Combined revenue growth for the five largest U.S. tech companies – Alphabet, Amazon, Apple, Meta and Microsoft – is expected to have slowed to just under 10% in the third quarter, analysts estimate. That compares to a 29% jump for all of last year, when their combined sales soared to $1.4 billion.

Profits are closely watched as a barometer of the wider consumer economy, with online spending and digital advertising expected to continue a sharp deceleration already seen in the first half of this year.

In a potential sign of a broader pullback in spending, Snap shares fell 28% on Friday after the social media company reported pressure on advertising revenue. Most analysts blamed the disappointment on Snap’s own issues.

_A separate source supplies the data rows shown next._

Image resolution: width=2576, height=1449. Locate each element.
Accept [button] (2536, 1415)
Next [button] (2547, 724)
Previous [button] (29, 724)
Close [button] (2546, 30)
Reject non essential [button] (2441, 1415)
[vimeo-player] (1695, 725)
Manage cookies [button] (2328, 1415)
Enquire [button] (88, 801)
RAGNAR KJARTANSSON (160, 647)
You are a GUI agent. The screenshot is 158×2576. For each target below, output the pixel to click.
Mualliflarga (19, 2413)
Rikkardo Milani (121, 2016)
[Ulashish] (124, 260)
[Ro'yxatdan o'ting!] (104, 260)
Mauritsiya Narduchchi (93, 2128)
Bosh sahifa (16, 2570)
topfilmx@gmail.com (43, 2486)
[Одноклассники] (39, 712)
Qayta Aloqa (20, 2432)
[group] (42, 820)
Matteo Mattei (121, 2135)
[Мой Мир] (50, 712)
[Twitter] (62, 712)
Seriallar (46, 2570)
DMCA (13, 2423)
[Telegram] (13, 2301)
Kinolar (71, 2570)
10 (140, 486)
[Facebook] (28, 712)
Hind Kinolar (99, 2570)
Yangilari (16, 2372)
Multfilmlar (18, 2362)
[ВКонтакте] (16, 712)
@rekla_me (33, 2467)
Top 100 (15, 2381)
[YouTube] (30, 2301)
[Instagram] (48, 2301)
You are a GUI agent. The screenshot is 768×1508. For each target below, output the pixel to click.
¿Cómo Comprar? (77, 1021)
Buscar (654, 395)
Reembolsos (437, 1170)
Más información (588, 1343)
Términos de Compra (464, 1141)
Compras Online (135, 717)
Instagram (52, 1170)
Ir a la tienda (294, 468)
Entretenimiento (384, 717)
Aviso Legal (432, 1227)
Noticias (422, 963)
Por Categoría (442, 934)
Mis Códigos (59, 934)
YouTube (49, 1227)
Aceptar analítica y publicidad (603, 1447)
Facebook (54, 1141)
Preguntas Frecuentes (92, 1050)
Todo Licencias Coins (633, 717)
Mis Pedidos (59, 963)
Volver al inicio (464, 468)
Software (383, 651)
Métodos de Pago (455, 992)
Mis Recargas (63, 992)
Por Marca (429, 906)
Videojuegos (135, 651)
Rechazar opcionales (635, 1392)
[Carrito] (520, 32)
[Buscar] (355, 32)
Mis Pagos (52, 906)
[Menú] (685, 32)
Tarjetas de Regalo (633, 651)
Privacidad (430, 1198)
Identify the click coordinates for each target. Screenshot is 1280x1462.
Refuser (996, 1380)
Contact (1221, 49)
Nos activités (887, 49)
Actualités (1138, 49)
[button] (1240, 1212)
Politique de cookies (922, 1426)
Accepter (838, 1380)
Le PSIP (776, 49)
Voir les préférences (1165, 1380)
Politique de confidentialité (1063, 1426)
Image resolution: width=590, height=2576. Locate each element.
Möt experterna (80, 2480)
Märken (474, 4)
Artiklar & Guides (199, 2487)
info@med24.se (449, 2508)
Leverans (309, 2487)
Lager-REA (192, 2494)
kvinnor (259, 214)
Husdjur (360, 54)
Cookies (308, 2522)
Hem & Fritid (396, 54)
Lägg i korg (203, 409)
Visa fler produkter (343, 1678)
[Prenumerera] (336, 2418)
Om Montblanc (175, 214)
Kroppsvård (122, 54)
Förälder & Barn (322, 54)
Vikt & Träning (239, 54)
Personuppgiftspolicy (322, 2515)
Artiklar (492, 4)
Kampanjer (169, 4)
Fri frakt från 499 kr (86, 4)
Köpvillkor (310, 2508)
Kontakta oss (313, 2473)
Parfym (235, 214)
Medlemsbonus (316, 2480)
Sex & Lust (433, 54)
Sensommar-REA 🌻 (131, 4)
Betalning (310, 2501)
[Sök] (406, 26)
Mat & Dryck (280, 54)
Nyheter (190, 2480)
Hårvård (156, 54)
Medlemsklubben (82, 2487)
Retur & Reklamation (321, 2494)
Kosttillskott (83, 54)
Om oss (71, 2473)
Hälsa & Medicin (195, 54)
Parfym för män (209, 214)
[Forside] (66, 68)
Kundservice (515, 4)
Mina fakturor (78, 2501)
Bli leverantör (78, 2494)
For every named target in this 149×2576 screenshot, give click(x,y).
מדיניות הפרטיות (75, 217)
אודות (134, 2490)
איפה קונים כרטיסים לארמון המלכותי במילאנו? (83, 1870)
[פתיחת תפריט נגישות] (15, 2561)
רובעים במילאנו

But company executives also pointed to growing caution among brand advertisers, who they said were constantly adjusting their digital ad spend in response to signs of an economic downturn.

Meta, formerly known as Facebook, could add to concerns if, as expected, it reports that its revenue fell 5% in the third quarter. They fell 1 cent in the previous three months, the company’s turnover first drop in income. Growth came to a halt after jumping 37% in 2021, although like Snap, the company has been hit hard by privacy changes at Apple that have reduced the precision with which it can target its advertising.

Procter & Gamble, one of the world’s biggest marketers, said last week it had cut ad spend in response to declining volumes, even as rising prices continue to boost its revenue. However, declining advertising budgets at companies like P&G are still being offset by the number of companies increasing their spending to take advantage of continued consumer demand, said Brian Wieser, president of business intelligence at GroupM, which makes part of WPP.

Along with a potential slowdown in consumption, Big Tech’s latest results are expected to be weighed down by soaring american dollar and comparisons with very solid results recorded a year ago. Growth at Google parent Alphabet is expected to slow to 10% from 41% for all of 2021, although search business has held up better than other forms of advertising during previous economic downturns. Amazon, where growth fell to 7% in the first half of the year from 22% in all of 2021, is expected to rebound slightly thanks to the addition of a second Prime Day in the third quarter to boost sales.

The end of Big Tech’s runaway growth streak has already forced some companies to act on spending and heightened Wall Street’s focus on the sector’s profit margins. Meta said last month that it was imposing a hiring freeze for “most jobs in the company”, while Google closed some underperforming units and slowed hiring since CEO Sundar Pichai calls on the staff in July to show “greater urgency, sharper focus and more hunger”.

Cost cutting at Google is expected to delay its revenue slowdown, pushing parent Alphabet’s reported operating profit margin down more than 4% in the latest quarter, BofA Securities analysts wrote in a note. last week.